De Vido se había expresado por carta propia y por voz de su esposa.  Alessandra Minnicelli, quien  se quejó de que la expresidente “ ha tenido un gesto bastante inhumano hacia  mi familia”. Se refería  a aquella declaración de CFK,  que  textualmente  había dicho: “"No pongo las manos en el fuego ni  por De Vido ni por nadie. Las manos en el fuego, por mí y por mis hijos".

 

Desde la  forzada calma del penal  donde aguarda ser juzgado, De Vido  había respondido a esa frase con otra muy  intencionada: “En realidad yo no conozco a nadie, y usted lector seguramente tampoco, que ponga las manos en el  fuego y no se queme”.  Un mensaje de  familia a familia.

 

Aníbal  Fernández, golpeado lateralmente por casos como el FIFAgate y las confesiones  del  ex directivo de Torneos Y Competencias, Alejando Burzaco,ha  decidido tomar distancia de la Unidad Ciudadana de la señora de Kirchner, un club que  en realidad no  mostraba  mucho interés en tenerlo como socio.

 

Se trata de signos de dispersión que hay que ubicar en un contexto en el que el  peronismo  poskirchnerista  busca su propio destino,  trata de reubicarse  mirando al futuro y de despegarse de personajes y procedimientos  “piantavotos”, es decir, cuestionados por la opinión pública. En ese clima son muchos los que consideran que el piantavotos es el otro.

 

Mientras el cristinismo se dispersa  y  la jefatura de la expresidente es sometida a  la acción del fuego amigo, la liga de los gobernadores y sus expresiones legislativas  comienzan a perfilarse como una primera línea de reagrupamiento, en contacto con  la fuerza sindical.

 

El  poder de los jueces

 

Entretanto, la Justicia suma su propio escenario y su súbito vértigo a ese contexto.
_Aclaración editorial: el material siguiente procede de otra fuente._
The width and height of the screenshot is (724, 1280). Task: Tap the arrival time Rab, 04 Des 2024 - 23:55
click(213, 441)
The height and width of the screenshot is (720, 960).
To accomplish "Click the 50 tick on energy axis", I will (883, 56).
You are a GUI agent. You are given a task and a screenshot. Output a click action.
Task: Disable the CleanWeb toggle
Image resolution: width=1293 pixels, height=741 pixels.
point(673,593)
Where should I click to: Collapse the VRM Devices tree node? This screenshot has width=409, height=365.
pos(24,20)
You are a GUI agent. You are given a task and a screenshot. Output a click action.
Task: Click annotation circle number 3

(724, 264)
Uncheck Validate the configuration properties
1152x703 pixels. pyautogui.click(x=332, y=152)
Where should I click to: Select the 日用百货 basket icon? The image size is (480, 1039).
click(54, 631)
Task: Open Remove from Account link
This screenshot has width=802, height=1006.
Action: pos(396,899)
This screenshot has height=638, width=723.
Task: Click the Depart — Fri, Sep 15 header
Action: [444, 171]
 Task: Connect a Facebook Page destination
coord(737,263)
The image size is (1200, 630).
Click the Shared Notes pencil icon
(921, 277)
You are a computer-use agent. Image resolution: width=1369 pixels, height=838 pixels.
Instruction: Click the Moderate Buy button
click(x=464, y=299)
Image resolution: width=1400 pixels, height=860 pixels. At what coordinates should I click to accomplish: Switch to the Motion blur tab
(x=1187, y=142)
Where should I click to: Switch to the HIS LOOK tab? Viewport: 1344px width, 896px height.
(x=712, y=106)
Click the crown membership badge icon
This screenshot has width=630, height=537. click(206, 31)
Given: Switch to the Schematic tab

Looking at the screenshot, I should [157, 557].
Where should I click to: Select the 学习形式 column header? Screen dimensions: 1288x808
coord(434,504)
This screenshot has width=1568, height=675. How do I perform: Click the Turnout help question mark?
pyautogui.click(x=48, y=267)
No siempre con la  alegría del gobierno. En rigor, las relaciones  entre el Ejecutivo y el Poder Judicial   no  atraviesan tiempos sosegados.

 

La opinión pública no está satisfecha con  la Justicia y ese  hecho ejerce presión sobre el gobierno. También sobre los jueces, que tratan de mejorar su imagen apelando al ímpetu y a la espectacularidad.

 

Desde la política (y desde el gobierno) se observa con  perplejidad  esa tendencia y se analiza con inquietud el riesgo de que  los procedimientos que hoy son empleados  sobre personajes como Boudou o De Vido, basados en una extensión de los criterios preventivos asentada en un reciente fallo redactado por el juez  Martín Irurzun, puedan eventualmente ser aplicados a funcionarios actuales o futuros o a amigos del poder.

 

 

Si la política amparó antes y castiga ahora a un juez como el camarista Eduardo Freiler, los  magistrados que  hasta hace poco hacían gala de morosidad y benevolencia en asuntos referidos a la política y los funcionarios, ahora  cobran dinamismo y rigor para invadir ese territorio. En el fondo, parece haber una puja  para desplazar  el disgusto público a terreno ajeno.